Required work:
Which lines run from the one containing "How do I perform: Click" through the last line of the records? Copy them exactly, leaving pictures out.

[Screenshot grounding data]
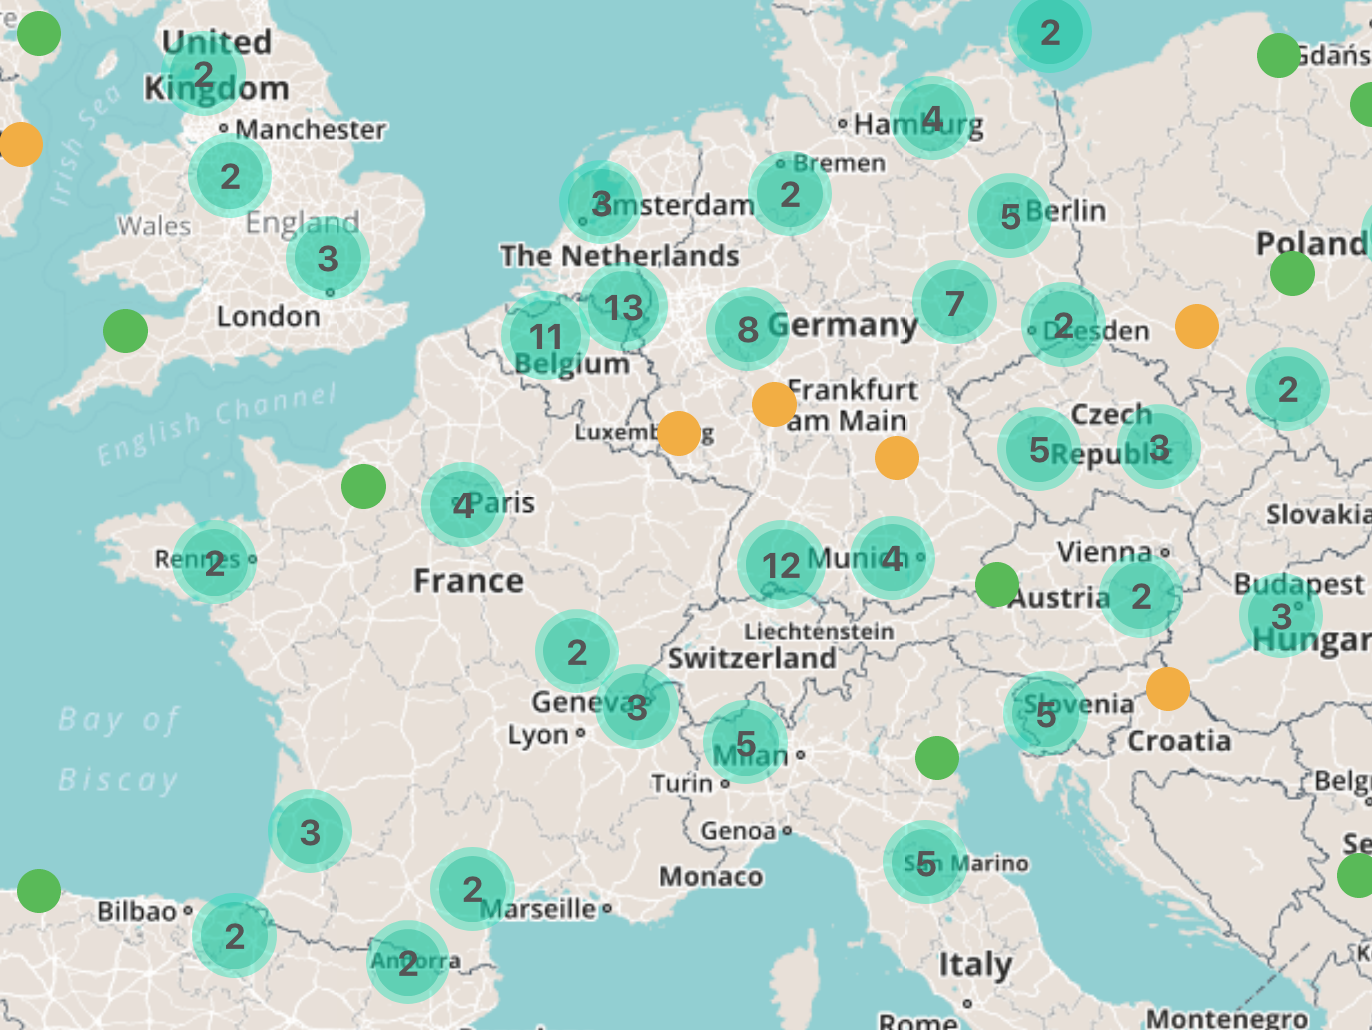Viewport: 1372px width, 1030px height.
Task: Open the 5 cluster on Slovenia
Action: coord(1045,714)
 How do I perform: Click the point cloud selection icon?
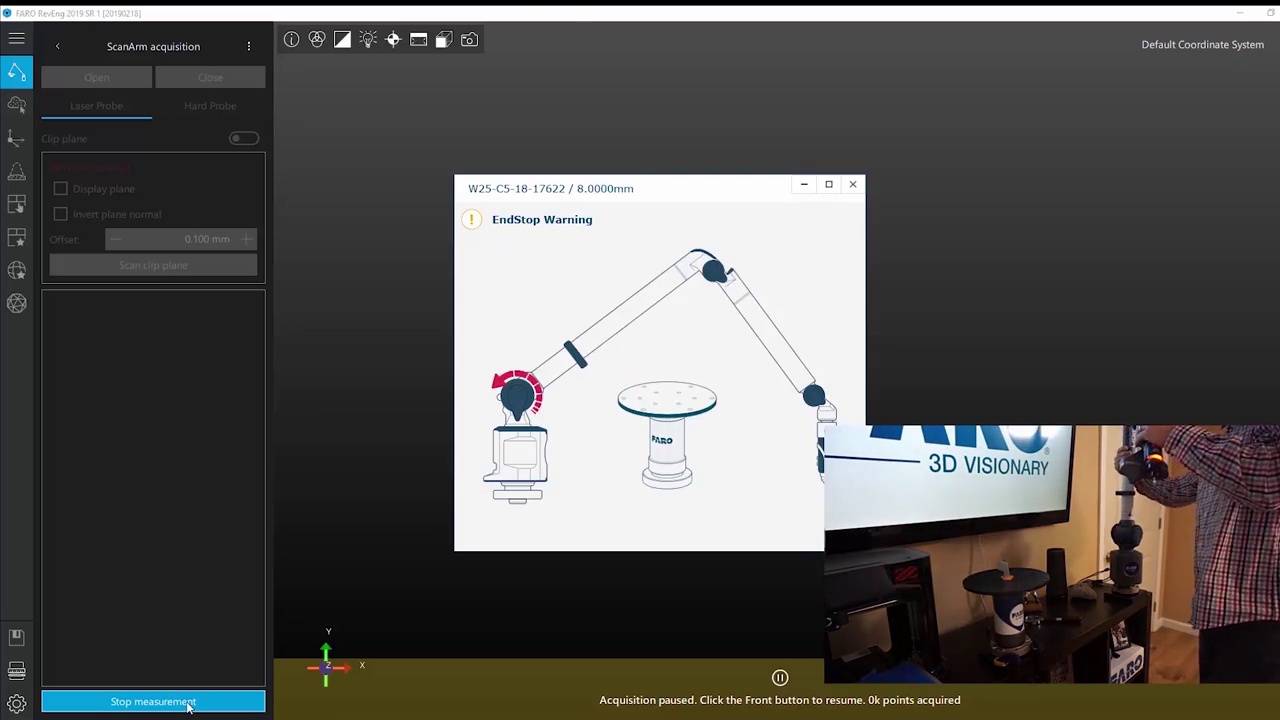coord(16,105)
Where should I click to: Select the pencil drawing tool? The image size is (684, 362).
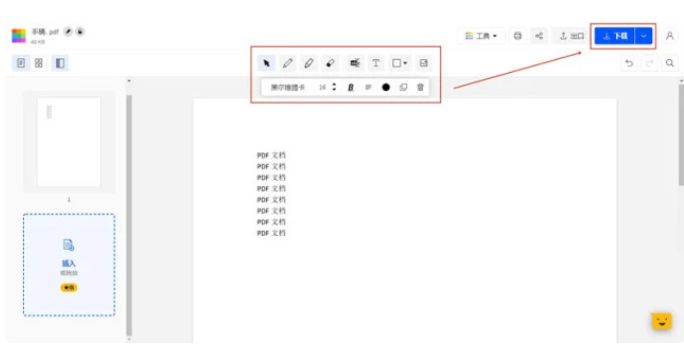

Output of the exercise:
 How do I perform: Click the point cloud selection icon?
coord(16,105)
Where should I click to: Select the pencil drawing tool? The image size is (684, 362).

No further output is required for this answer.